Try it ::
Copy every line of the data in which the word "list" occurs.

===

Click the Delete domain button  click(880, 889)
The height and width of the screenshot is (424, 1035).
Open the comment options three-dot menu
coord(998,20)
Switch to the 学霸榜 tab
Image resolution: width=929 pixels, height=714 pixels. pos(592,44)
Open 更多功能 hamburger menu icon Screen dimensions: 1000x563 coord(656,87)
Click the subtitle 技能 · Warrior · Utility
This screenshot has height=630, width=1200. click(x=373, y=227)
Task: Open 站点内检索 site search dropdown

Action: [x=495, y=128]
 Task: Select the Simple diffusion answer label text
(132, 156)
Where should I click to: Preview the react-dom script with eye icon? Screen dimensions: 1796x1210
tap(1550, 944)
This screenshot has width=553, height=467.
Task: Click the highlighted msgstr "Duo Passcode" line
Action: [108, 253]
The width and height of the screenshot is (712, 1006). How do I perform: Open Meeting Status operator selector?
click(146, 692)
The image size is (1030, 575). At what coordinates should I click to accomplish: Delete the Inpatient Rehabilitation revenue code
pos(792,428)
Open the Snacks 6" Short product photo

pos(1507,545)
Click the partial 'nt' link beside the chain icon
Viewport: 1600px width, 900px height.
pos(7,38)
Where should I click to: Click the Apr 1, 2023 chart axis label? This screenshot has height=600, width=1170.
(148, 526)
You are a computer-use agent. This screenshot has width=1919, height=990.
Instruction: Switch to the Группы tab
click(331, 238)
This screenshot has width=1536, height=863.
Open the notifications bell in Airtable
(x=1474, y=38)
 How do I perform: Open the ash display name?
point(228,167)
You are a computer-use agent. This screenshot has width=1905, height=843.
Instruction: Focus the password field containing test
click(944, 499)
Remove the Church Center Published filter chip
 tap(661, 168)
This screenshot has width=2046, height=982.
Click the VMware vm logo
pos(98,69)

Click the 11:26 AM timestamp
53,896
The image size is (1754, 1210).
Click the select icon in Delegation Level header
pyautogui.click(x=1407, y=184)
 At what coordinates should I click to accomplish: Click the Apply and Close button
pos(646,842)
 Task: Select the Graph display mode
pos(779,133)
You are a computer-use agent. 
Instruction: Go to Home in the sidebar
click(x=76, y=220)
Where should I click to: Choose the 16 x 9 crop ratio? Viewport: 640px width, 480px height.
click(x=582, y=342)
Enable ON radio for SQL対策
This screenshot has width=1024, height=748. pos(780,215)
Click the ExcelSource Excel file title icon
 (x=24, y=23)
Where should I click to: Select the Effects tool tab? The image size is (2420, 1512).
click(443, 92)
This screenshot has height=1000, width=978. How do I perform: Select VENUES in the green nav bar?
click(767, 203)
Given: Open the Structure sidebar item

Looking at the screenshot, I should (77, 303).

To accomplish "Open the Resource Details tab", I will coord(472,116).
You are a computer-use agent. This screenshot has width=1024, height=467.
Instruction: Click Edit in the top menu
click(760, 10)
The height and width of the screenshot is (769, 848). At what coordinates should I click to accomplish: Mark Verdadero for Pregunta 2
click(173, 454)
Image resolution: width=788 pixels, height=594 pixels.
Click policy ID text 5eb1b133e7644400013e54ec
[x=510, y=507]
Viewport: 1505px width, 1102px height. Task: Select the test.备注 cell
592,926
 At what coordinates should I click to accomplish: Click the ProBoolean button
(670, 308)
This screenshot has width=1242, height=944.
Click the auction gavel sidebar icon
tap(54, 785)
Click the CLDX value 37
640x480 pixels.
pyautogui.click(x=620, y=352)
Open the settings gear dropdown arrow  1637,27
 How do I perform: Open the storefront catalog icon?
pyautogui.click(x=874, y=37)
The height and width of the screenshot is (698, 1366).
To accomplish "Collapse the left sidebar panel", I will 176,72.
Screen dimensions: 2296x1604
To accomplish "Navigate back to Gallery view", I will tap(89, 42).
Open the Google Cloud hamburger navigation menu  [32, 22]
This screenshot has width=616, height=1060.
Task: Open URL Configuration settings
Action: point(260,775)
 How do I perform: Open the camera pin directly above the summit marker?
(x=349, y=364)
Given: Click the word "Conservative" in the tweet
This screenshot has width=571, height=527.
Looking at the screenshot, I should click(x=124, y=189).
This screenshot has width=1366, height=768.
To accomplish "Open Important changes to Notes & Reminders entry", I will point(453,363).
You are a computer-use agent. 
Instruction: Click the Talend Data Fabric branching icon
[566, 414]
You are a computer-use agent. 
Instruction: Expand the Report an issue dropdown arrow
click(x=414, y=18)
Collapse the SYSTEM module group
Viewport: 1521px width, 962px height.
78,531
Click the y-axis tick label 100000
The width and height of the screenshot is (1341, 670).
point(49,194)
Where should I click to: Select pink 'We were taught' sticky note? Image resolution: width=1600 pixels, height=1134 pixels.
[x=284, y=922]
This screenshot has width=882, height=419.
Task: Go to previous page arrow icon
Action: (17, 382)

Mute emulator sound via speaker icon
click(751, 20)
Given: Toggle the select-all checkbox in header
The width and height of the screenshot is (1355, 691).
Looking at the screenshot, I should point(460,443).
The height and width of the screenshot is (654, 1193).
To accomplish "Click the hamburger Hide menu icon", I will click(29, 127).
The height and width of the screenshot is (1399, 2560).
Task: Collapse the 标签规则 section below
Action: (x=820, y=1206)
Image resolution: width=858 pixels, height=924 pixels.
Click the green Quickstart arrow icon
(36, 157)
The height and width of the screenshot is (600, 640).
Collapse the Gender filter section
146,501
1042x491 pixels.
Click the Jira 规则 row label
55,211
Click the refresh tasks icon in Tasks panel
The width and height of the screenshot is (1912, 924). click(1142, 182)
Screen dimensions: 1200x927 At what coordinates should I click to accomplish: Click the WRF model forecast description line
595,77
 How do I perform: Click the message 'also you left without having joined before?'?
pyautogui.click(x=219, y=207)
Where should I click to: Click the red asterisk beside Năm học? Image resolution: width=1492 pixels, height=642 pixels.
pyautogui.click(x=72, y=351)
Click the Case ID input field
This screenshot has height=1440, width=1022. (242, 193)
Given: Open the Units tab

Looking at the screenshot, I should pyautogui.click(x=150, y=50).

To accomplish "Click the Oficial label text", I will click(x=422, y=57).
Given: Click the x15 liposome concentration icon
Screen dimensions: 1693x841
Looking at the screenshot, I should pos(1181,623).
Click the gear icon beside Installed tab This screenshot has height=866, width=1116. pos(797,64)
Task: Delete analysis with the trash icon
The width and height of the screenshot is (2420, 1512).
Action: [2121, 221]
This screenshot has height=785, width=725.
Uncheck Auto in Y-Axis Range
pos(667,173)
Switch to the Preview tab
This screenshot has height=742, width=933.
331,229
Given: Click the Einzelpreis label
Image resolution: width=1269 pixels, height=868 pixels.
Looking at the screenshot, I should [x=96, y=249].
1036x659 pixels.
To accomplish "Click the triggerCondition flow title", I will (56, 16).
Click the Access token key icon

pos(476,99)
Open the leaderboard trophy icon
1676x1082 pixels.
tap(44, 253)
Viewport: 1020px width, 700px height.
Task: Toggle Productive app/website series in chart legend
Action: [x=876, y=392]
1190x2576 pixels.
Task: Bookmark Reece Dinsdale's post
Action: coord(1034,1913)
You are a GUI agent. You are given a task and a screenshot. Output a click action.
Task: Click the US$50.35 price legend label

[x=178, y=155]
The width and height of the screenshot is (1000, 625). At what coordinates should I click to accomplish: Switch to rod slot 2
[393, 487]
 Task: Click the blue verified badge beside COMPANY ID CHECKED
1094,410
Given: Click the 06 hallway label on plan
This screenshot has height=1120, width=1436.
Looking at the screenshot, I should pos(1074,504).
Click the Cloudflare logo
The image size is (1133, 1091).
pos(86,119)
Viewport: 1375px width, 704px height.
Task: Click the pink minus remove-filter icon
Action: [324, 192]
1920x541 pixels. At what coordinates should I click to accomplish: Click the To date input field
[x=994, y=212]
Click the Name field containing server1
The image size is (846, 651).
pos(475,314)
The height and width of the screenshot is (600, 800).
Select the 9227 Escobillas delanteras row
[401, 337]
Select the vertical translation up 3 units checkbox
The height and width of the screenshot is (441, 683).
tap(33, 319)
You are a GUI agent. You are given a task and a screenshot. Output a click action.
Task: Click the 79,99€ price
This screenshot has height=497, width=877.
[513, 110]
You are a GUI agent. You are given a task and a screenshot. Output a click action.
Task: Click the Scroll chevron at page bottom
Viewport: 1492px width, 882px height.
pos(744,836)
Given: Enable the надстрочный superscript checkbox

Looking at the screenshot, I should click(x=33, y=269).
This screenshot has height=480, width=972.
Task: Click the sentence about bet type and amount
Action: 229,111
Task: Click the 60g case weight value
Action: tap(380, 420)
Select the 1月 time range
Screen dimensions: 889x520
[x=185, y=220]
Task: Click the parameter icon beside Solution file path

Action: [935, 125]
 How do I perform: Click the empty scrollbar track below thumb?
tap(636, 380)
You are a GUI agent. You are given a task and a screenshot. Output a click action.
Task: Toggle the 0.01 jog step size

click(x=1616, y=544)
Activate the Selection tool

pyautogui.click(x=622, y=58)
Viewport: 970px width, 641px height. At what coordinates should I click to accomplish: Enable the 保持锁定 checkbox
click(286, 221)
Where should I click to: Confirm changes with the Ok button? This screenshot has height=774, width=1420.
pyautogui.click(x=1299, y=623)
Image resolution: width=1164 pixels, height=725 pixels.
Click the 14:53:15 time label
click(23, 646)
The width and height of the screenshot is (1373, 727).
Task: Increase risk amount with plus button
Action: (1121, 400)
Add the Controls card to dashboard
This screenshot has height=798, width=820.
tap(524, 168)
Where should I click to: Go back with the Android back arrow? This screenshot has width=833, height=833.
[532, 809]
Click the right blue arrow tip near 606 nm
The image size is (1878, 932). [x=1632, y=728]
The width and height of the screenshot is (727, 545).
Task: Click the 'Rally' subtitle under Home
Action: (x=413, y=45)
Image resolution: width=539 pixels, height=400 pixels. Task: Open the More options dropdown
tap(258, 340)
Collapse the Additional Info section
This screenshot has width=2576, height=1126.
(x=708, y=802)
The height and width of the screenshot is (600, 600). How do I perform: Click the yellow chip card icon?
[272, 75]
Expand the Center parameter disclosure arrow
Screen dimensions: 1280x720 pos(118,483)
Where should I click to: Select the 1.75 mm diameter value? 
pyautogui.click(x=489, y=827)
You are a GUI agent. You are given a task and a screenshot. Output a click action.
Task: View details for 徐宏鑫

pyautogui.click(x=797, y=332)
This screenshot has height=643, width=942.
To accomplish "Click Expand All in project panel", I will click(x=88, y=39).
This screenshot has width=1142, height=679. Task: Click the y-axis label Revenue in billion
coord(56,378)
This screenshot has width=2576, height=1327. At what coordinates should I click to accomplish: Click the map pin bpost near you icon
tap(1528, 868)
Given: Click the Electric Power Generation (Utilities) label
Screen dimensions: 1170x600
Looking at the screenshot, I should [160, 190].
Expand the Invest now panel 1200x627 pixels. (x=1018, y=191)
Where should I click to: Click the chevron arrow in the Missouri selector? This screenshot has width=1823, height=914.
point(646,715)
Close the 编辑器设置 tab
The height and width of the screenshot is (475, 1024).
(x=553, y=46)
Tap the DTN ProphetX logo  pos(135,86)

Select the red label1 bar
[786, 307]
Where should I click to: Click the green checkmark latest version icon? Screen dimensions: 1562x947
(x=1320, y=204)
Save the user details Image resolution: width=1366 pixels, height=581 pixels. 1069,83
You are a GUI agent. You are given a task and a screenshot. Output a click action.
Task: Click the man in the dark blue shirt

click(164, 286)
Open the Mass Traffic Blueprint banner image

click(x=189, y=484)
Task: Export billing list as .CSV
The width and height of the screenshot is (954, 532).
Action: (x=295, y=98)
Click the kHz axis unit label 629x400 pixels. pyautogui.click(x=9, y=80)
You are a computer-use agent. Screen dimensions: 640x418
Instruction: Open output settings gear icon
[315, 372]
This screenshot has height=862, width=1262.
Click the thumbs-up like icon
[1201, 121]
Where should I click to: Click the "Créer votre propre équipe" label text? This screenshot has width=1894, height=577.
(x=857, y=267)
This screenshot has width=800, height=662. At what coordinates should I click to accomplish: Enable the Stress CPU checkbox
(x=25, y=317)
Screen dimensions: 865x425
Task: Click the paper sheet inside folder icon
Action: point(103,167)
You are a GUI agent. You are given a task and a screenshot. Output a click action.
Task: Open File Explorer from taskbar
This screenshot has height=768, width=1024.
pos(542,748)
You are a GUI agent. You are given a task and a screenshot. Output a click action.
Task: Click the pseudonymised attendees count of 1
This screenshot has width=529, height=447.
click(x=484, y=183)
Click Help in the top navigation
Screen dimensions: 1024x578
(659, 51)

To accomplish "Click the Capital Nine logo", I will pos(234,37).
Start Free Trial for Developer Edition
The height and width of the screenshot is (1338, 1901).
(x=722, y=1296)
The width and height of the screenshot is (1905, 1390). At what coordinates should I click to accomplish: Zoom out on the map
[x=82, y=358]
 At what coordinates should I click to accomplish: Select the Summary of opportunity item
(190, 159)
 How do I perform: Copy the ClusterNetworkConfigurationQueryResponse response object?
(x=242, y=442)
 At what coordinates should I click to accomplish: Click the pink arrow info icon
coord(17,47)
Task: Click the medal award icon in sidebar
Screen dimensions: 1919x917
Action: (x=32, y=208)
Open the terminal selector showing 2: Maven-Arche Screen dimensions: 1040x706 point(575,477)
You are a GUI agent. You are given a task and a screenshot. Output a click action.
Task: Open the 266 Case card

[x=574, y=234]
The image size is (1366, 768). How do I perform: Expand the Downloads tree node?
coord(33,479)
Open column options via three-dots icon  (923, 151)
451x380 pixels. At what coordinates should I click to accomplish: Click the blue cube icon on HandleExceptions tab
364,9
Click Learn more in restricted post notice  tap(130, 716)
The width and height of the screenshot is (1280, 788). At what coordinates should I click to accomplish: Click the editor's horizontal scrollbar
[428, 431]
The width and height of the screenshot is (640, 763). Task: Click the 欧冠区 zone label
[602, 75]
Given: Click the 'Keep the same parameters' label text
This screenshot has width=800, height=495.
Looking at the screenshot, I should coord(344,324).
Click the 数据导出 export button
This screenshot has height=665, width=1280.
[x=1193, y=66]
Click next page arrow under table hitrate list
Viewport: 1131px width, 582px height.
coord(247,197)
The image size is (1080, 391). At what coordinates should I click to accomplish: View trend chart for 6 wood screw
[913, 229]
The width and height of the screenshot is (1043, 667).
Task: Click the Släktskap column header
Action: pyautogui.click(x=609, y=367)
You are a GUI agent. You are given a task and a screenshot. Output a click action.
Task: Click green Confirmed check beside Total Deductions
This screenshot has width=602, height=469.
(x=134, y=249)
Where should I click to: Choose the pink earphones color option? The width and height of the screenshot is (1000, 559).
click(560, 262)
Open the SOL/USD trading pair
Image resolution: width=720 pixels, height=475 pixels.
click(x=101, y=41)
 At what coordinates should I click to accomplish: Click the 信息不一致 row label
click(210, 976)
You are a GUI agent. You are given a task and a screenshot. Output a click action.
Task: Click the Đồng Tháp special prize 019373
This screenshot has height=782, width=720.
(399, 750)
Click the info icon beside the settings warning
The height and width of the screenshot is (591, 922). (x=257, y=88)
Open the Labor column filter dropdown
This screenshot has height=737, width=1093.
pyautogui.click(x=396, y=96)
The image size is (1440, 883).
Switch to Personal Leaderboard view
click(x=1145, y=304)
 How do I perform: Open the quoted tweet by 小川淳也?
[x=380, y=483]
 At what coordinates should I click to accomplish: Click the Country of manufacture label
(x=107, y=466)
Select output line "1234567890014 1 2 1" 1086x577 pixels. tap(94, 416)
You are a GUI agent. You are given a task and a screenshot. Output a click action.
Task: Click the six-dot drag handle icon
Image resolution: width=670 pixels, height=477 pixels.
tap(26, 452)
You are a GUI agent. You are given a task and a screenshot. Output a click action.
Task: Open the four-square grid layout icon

===

Solution to this task ::
Task: Export billing list as .CSV
Click next page arrow under table hitrate list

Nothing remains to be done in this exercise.